# Reinforcement Learning
<hr>

It is about learning the optimal behavior in an environment to obtain maximum reward. Given a set of rewards or punishment, learn actions to take in the future.

![reinforcement](./images/reinforcement.PNG)

**Agent**
- The agent perform action
- The environment gives the agent a state
- The environment gives a state and reward (or punishment)

**N.B:** This is how robots are taught to walk.

## Markov Decision Process
- Model for decision-making, representing state, action, and their reward.
- Set of state $S$
- Set of action $Action (x)$
- Transition model $P(s' |s,a)$
- Reward function $R(s,a,s')$

## Q-learning (one model)
Method for learning a function $Q(s, a)$, estimate of the value of performing action $a$ in state $s$.

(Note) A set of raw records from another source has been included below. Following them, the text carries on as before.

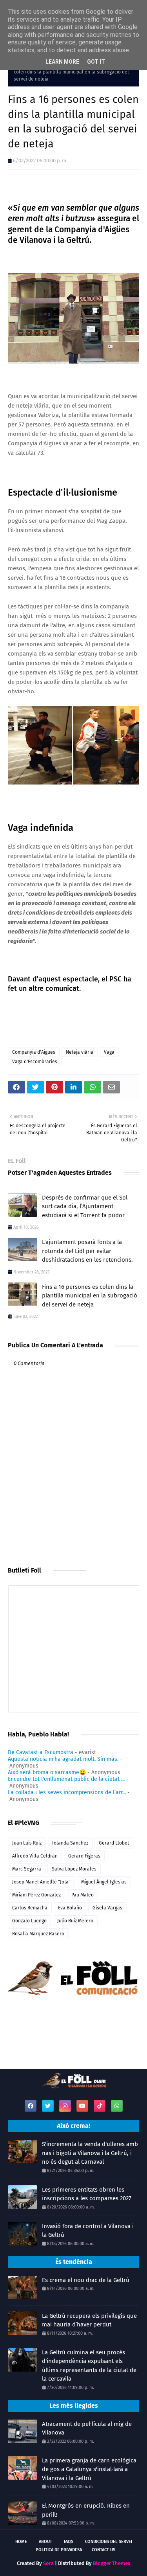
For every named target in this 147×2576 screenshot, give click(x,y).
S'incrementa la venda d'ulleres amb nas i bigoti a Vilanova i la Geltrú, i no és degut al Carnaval (90, 2153)
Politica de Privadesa (59, 2549)
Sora (48, 2563)
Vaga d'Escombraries (34, 1061)
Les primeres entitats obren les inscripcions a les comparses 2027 (86, 2194)
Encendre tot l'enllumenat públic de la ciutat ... (66, 1779)
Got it (96, 62)
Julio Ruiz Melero (75, 1921)
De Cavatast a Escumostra (40, 1752)
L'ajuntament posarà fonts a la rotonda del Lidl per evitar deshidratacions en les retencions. (87, 1250)
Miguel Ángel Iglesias (104, 1882)
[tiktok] (99, 2106)
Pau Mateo (82, 1895)
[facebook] (30, 2106)
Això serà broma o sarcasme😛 (47, 1772)
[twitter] (48, 2106)
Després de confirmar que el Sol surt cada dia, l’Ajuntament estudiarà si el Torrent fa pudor (84, 1206)
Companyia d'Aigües (33, 1052)
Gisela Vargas (107, 1908)
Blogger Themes (111, 2563)
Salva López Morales (74, 1869)
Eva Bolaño (70, 1908)
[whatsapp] (117, 2106)
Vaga (109, 1052)
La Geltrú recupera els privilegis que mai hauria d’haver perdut (89, 2320)
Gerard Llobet (114, 1843)
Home (21, 2541)
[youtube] (82, 2106)
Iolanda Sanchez (70, 1843)
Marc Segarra (26, 1869)
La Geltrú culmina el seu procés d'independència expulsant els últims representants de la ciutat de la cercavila (89, 2366)
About (45, 2541)
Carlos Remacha (29, 1908)
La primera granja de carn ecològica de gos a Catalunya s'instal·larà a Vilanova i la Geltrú (89, 2469)
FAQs (68, 2541)
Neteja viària (79, 1052)
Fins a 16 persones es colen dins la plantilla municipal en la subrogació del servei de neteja (89, 1295)
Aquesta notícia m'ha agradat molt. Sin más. (63, 1759)
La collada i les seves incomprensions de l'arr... (67, 1792)
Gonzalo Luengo (29, 1921)
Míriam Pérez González (36, 1895)
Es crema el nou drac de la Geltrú (85, 2280)
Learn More (62, 62)
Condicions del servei (108, 2541)
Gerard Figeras (84, 1856)
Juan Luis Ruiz (27, 1843)
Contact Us (103, 2549)
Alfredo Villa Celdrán (35, 1856)
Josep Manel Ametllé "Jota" (41, 1882)
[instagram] (65, 2106)
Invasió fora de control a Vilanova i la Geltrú (88, 2231)
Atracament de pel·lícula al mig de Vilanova (87, 2428)
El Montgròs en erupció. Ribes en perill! (86, 2510)
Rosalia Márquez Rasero (38, 1934)
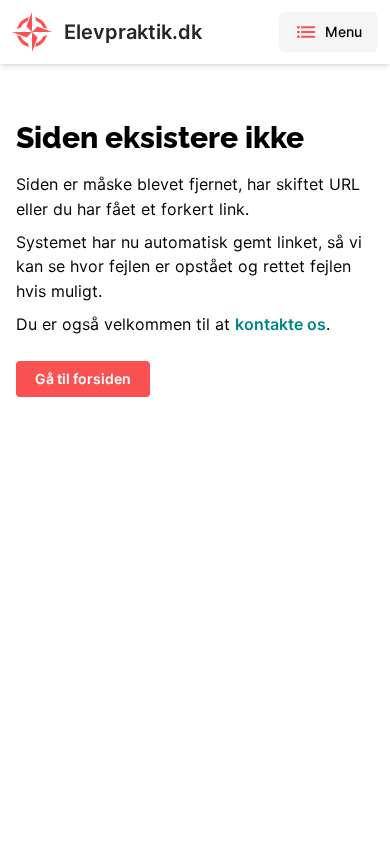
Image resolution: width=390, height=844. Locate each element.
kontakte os (280, 324)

- Start with $Q(s, a) = 0$ for all $s, a$
- Update $Q$ when we take an action
- $Q(s, a) = Q(s, a) + \alpha($reward$ + \gamma\max(s', a') - Q(s, a)) = (1 - \alpha)Q(s, a) + \alpha($reward$ + \gamma\max(s', a'))$

$\alpha$ - learning rate

## $\epsilon$-Greedy Decision Making
**Explore vs Exploit**
- With propability $\epsilon$ take a random move
- Otherwise, take action $a$ with maximum $Q(s, a)$

### Simple Task

![field](./images/field.PNG)

- Starts at a random point
- Move left or right
- Avoid the red box (you lose the game)
- Find the green box (you win the game)

![field](./images/field2.PNG)

In [1]:
import random
import numpy as np

In [2]:
class Field:
    def __init__(self):
        # define the negative, neutral, and positive state.
        self.states = [-1,0,0,0,0,0,0,1,0,0,0]
        self.state = random.randrange(0,len(self.states))

In [4]:
field = Field()
field.state

7

In [5]:
class Field:
    def __init__(self):
        # define the negative, neutral, and positive state.
        self.states = [-1,0,0,0,0,0,0,1,0,0,0]
        self.state = random.randrange(0,len(self.states))
        
    def done(self):
        if self.states[self.state] != 0:
            return True
        else:
            return False

In [14]:
field = Field()
field.state, field.done()

(7, True)

In [18]:
class Field:
    def __init__(self):
        # define the negative, neutral, and positive state.
        self.states = [-1,0,0,0,0,0,0,1,0,0,0]
        self.state = random.randrange(0,len(self.states))
        
    def done(self):
        if self.states[self.state] != 0:
            return True
        else:
            return False
        
    def get_possible_action(self):
        # action 0 -> left, action 1 -> right
        actions = [0,1]
        if self.state == 0:
            actions.remove(0)
        elif self.state == len(self.states) -1:
            actions.remove(1)
        return actions

In [25]:
field = Field()
field.state, field.done(), field.get_possible_action()

(10, False, [0])

In [26]:
class Field:
    def __init__(self):
        # define the negative, neutral, and positive state.
        self.states = [-1,0,0,0,0,0,0,1,0,0,0]
        self.state = random.randrange(0,len(self.states))
        
    def done(self):
        if self.states[self.state] != 0:
            return True
        else:
            return False
        
    def get_possible_action(self):
        # action 0 -> left, action 1 -> right
        actions = [0,1]
        if self.state == 0:
            actions.remove(0)
        elif self.state == len(self.states) -1:
            actions.remove(1)
        return actions
    
    def update_next_state(self,action):
        if action == 0:
            if self.state == 0:
                return self.state, -10
            self.state -= 1
        if action == 1:
            if self.state == len(self.states) - 1:
                return self.state, -10
            self.state += 1
            
        reward = self.states[self.state]
        return self.state, reward

In [48]:
field = Field()
field.state, field.done(),field.get_possible_action()

(10, False, [0])

In [49]:
field.update_next_state(1)

(10, -10)

In [53]:
field = Field()
q_table = np.zeros((len(field.states),2))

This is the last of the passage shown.